Staf pengajar Fakultas Kedokteran, Kesehatan Masyarakat, dan Keperawatan UGM, dan dokter spesialis THT-BKL di Rumah Sakit Akademik Universitas Gadjah Mada (RSA UGM), Dr. dr. Anton Sony Wibowo, Sp.T.H.T.K.L., M.Sc., FICS dinyatakan berhasil meraih gelar doktor melalui ujian terbuka yang dilaksanakan di FKKMK UGM, Senin (10/11). Mempertahankan desertasi berjudul Ekspresi mRNA PTEN dan EBER pada Saliva sebagai Biomarker Potensial untuk Mendeteksi Karsinoma Nasofaring, Anton Sony Wibowo dalam ujiannya dinyatakan lulus dengan menyandang predikat cumlaude.
Dalam desertasinya, ia mengatakan kanker nasofaring merupakan suatu keganasan yang memiliki karakteristik epidemiologi unik, dengan insiden yang bervariasi. Kanker ini memiliki angka kesakitan dan kematian yang besar di Indonesia, dan secara global angka kejadian Kanker Nasofaring (KNF) di tahun 2019 mencapai 176.500 kasus. “Di Indonesia menjadi negara dengan tingkat kematian tertinggi ketiga akibat kanker nasofaring yang mencapai 3.220 kematian di tahun 2019,” ujarnya.
Anton menjelaskan tidak mudah mendeteksi karsinoma, dan untuk mendiagnosisnya menuntut sejumlah tindakan yang relatif invasif dan kompleks. Bahkan beberapa kejadian memperlihatkan sebagian besar pasien dinyatakan terdiagnosis KNF sudah pada fase lanjut, dan hasil pengobatan yang diperoleh tidak maksimal. “Melalui penelitian, desertasi ini menawarkan penggunaan saliva untuk analisis biomarker agar dapat memprediksi diagnosis pada tahap awal. Saliva ini merupakan salah satu cairan tubuh yang mengandung materi genetik, seperti RNA yang dapat digunakan untuk mendeteksi karsinoma. Saliva memiliki potensi untuk deteksi karsinoma secara non invasif dan sederhana. PTEN dan EBER yang terdapat pada saliva memiliki potensi untuk deteksi karsinoma nasofaring,” jelasnya.
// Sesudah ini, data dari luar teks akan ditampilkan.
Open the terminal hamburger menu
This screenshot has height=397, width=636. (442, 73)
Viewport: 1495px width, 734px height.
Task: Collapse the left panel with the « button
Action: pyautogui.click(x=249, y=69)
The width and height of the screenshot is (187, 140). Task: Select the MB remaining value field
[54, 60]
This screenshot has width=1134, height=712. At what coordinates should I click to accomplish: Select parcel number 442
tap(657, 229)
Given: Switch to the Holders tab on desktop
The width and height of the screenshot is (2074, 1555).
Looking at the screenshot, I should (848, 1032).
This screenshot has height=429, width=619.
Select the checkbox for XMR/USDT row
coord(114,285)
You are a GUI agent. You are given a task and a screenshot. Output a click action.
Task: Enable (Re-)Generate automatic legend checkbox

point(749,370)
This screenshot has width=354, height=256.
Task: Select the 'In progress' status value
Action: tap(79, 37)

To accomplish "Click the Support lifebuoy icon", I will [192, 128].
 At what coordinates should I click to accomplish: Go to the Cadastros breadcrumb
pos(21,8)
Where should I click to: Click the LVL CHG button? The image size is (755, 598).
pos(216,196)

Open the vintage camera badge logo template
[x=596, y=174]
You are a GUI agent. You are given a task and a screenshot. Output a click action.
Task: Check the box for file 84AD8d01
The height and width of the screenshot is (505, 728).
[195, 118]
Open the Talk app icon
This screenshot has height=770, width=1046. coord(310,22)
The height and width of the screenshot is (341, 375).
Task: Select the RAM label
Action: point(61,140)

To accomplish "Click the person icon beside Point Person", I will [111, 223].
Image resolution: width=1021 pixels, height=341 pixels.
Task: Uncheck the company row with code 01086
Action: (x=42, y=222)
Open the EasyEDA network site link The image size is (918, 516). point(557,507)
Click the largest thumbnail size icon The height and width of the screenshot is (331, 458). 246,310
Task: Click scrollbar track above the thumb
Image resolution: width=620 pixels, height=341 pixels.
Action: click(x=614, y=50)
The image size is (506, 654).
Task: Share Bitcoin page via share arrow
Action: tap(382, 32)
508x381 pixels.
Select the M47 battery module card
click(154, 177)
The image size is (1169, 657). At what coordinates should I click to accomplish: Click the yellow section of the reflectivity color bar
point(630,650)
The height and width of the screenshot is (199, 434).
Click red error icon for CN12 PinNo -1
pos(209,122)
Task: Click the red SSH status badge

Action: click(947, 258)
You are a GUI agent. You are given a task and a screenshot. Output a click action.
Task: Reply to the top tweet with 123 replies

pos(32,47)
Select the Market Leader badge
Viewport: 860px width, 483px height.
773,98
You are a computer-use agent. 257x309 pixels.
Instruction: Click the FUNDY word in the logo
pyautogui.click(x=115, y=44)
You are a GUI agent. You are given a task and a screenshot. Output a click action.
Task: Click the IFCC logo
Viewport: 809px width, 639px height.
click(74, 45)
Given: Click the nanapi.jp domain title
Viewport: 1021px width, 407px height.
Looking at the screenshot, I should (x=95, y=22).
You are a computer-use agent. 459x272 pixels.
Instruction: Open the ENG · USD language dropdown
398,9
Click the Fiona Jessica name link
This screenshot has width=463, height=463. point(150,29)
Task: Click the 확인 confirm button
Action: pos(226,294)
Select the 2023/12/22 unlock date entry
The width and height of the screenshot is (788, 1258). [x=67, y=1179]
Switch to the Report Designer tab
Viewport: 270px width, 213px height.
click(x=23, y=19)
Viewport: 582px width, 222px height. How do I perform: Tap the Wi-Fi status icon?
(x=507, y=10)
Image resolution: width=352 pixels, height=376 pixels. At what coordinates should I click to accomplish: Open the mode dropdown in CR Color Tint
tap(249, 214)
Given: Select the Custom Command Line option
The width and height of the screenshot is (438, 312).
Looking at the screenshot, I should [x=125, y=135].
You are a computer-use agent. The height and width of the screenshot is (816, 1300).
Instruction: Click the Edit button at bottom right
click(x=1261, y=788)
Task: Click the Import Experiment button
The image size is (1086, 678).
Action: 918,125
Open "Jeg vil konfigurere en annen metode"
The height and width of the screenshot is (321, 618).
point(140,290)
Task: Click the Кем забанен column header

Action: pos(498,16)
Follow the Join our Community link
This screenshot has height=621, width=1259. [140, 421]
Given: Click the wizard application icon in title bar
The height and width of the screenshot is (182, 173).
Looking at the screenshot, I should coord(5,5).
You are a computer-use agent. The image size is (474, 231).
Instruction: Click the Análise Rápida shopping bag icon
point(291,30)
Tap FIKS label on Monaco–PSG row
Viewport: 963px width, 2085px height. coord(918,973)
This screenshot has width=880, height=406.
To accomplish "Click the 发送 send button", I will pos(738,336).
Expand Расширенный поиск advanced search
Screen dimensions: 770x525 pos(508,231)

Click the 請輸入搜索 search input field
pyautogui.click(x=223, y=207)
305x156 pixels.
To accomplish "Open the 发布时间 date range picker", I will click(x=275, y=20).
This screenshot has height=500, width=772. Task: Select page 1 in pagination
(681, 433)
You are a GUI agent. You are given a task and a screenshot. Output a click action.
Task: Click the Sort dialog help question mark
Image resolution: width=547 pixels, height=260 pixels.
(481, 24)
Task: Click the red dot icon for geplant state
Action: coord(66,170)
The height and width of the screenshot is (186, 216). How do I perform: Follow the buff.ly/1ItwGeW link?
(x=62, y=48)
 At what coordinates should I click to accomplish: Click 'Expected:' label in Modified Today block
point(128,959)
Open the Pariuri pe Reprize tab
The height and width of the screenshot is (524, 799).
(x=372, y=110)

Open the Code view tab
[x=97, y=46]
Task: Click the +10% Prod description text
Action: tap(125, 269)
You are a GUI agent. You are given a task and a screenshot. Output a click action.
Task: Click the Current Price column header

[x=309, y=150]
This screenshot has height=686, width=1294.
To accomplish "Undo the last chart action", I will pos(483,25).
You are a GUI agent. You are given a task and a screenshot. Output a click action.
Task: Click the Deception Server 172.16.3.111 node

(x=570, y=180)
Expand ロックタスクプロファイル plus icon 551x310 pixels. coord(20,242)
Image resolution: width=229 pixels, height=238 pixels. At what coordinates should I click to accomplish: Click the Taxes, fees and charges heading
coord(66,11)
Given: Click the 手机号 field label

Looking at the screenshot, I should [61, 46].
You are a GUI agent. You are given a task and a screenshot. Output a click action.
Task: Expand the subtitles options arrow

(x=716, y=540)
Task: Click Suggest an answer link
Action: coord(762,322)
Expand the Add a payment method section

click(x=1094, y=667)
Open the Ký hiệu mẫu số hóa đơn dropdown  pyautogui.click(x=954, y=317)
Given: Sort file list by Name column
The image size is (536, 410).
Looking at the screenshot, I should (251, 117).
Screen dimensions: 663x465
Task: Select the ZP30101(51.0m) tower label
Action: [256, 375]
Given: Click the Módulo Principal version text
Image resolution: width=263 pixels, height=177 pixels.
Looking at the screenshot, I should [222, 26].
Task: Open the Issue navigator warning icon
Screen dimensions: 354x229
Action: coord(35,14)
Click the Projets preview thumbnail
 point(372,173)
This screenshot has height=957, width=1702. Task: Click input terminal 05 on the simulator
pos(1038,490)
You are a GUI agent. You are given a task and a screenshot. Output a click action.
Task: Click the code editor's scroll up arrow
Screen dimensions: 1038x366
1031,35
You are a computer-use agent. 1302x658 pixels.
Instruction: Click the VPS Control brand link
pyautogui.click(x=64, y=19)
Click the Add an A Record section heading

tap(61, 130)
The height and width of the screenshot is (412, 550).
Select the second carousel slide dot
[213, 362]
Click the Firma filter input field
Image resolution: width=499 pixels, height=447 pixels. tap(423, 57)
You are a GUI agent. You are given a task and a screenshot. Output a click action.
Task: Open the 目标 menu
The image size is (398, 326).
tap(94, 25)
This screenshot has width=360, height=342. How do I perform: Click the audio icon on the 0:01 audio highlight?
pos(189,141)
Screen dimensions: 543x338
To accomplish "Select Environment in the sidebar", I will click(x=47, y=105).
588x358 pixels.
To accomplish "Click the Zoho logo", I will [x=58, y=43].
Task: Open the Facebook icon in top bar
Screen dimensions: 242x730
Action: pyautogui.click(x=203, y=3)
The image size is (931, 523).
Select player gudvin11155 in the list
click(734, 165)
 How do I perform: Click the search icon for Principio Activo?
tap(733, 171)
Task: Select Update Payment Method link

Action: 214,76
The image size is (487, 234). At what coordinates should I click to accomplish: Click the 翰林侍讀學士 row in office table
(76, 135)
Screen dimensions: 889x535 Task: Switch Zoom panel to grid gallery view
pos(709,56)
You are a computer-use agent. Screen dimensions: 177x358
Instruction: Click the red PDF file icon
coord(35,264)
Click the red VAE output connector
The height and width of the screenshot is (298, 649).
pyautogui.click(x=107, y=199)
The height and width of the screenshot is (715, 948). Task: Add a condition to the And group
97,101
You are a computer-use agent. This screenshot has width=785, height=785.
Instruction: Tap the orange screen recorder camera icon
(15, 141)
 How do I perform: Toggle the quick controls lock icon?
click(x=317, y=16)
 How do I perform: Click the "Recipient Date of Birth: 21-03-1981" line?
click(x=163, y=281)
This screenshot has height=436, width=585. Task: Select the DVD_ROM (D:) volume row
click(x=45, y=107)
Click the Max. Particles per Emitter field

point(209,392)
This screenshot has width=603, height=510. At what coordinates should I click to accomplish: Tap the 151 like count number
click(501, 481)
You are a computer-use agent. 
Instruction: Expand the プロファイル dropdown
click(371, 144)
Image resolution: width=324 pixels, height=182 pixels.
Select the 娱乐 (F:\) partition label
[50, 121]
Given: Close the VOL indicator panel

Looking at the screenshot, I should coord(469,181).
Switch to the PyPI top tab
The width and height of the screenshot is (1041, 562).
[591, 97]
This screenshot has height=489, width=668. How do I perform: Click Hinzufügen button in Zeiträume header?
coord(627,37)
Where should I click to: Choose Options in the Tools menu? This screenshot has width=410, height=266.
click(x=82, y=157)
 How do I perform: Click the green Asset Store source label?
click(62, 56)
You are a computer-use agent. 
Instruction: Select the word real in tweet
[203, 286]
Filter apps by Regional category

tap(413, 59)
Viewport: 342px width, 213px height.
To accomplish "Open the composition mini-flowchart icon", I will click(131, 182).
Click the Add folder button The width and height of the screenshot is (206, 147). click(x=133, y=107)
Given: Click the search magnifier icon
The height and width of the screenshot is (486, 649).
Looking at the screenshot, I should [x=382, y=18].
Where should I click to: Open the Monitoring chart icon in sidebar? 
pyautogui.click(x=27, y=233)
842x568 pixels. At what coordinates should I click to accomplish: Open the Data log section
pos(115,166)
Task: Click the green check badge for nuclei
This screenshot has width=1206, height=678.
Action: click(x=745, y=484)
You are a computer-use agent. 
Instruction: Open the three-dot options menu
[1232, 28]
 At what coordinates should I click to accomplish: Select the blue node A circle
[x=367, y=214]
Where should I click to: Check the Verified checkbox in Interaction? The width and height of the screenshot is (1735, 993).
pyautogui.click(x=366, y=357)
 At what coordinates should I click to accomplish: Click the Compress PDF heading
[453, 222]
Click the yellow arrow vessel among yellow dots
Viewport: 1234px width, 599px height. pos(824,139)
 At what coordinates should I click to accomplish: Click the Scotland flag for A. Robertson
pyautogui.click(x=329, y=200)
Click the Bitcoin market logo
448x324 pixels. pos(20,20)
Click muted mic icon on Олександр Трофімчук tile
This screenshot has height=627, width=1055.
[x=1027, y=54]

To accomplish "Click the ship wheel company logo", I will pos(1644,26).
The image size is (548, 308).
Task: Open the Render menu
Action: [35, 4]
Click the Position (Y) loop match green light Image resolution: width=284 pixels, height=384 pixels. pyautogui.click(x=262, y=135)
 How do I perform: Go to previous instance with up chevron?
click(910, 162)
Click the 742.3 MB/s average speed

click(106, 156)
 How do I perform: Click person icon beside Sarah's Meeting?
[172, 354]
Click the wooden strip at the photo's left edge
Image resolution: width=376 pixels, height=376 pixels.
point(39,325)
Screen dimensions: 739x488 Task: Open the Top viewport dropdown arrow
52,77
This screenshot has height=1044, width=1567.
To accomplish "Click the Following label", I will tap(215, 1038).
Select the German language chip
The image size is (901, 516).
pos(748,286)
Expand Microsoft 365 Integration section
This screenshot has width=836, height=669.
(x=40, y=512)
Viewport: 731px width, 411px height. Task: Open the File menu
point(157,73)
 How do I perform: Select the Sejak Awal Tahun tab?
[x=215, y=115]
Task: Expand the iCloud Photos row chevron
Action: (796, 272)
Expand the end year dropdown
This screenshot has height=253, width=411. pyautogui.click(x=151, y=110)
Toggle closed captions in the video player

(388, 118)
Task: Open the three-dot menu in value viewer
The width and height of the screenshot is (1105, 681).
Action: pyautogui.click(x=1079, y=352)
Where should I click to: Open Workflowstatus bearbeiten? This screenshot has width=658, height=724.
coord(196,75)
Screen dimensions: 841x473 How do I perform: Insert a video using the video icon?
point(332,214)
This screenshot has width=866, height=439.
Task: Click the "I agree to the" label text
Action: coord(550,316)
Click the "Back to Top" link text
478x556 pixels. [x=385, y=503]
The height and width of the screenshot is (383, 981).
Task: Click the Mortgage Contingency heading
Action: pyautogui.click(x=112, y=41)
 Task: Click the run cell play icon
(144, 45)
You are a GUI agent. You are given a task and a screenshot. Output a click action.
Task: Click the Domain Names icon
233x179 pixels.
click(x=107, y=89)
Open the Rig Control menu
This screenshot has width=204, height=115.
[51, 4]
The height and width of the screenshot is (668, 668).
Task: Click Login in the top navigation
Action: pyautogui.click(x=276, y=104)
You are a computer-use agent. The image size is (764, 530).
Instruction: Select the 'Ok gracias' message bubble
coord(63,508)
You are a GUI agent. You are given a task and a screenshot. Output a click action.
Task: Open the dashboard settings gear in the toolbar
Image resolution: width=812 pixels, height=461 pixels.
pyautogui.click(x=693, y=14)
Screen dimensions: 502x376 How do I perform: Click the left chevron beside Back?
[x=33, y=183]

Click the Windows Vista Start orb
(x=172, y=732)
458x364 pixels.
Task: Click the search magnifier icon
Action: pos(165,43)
Didampingi promotor, Dr.dr. Sagung Rai Indrasari, Sp.T.H.T.B.K.L., Subsp.Onk(K).,M.Kes.,FICS, dan Dr.dr. Camelia Herdini, Sp.T.H.T.B.K.L., Subsp.Onk(K).,M.Kes.,FICS selaku Ko-promotor, Anton mengungkapkan dari penelitiannya ditemukan variabel ekspresi relatif PTEN dan EBER yang diisolasi dari saliva berpengaruh secara signifikan terhadap kejadian karsinoma nasofaring. Variabel usia dan jenis kelamin secara statistik tidak berpengaruh signifikan. “Ekspresi PTEN yang lebih rendah secara signifikan menurunkan peluang terjadinya karsinoma nasofaring. Sementara peningkatan ekspresi EBER secara signifikan meningkatkan risiko karsinoma nasofaring,” ungkapnya.
Diakhir ujian, Anton mengakui terdapat keterbatasan terhadap penelitian yang ia lakukan seperti distribusi stadium klinis yang tidak merata pada masing-masing stadium klinis. Karsinoma kepala leher yang menjadi pembanding pada penelitian inipun, disebutnya, memiliki variasi diagnosis yang cukup luas. “Pemeriksaan ekspresi mRNA pada saliva sebagai sarana deteksi dan skrining dini masih terbatas pada laboratorium khusus, belum tersedia luas di masyarakat, karenanya masih diperlukan studi lanjutan di masa mendatang,” ucapnya.